McArevey also attempts to instill in his students the lessons of ancient philosophy – to get them thinking critically about the world around them, so as to begin healing the wounds many of them do not even know they have.
All the while, McArevey never stops belting out songs by Elvis Presley. You kind of just have to see that.
Kenneth Branagh’s Belfast, meanwhile, gives us a sense of the world that produced McArevey’s students.
In some ways, this is a simple, joyous, coming-of-age family drama.
Looming just over the horizon, however, is a combustible combination of rage, history and religion that may or may not send this Protestant family away from Belfast.
Not unlike the students in Young Plato, Kenneth Branagh – for all his success – struggles to explain the effects of growing up amidst such chaos and disorder.
“I hesitate to use the word (trauma) in the sense that this little story exists in a place among groups of people who had many, many more traumatic experiences,” Branagh told The New York Times Magazine last week.
“This was never spoken about partly because a cardinal sin for my parents was to be suggesting that anything you’d been through was worthy of categorizing in such a way.
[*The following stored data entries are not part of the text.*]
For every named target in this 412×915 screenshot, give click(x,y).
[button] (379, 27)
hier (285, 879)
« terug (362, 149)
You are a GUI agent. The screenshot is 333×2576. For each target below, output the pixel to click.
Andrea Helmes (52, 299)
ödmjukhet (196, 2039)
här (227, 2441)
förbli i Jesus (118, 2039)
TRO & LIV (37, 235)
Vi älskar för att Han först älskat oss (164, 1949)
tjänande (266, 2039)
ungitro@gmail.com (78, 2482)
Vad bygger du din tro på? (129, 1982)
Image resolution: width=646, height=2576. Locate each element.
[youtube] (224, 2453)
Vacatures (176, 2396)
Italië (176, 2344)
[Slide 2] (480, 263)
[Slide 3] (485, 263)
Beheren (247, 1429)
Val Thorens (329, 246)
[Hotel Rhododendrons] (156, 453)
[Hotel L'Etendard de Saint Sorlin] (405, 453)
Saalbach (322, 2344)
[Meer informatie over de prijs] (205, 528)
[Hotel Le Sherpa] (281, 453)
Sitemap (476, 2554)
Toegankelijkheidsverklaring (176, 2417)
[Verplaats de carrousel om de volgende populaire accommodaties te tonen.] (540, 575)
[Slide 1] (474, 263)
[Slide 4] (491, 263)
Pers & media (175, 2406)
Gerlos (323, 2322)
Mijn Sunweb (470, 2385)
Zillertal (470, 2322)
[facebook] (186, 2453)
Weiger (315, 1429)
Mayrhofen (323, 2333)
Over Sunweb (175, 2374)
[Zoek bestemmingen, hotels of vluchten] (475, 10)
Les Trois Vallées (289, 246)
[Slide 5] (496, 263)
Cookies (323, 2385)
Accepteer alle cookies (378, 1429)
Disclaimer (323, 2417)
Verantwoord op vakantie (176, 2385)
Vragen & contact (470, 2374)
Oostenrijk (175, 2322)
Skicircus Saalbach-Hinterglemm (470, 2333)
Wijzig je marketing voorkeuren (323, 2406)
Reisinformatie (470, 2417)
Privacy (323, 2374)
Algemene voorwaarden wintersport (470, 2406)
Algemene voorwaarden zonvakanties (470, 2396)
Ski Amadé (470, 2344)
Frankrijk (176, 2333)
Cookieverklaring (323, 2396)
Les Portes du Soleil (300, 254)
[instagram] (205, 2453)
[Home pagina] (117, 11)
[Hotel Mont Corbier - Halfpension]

There’s no question that being shaken by the events of that time from my very particular 8-year-old perspective was, yes, I suppose you’d have to call that traumatic. But another cardinal sin was to indulge in your suffering. And yet over the years I’ve thought one doesn’t have to be doing that to go back and try and understand that this was a difficult time, which plenty of other people might recognize as such. Not to elicit pity but to share with them recognition that might be insightful in some way.”
In other words, Branagh seems to have learned a lesson Kevin McArevey tries to instill in his students.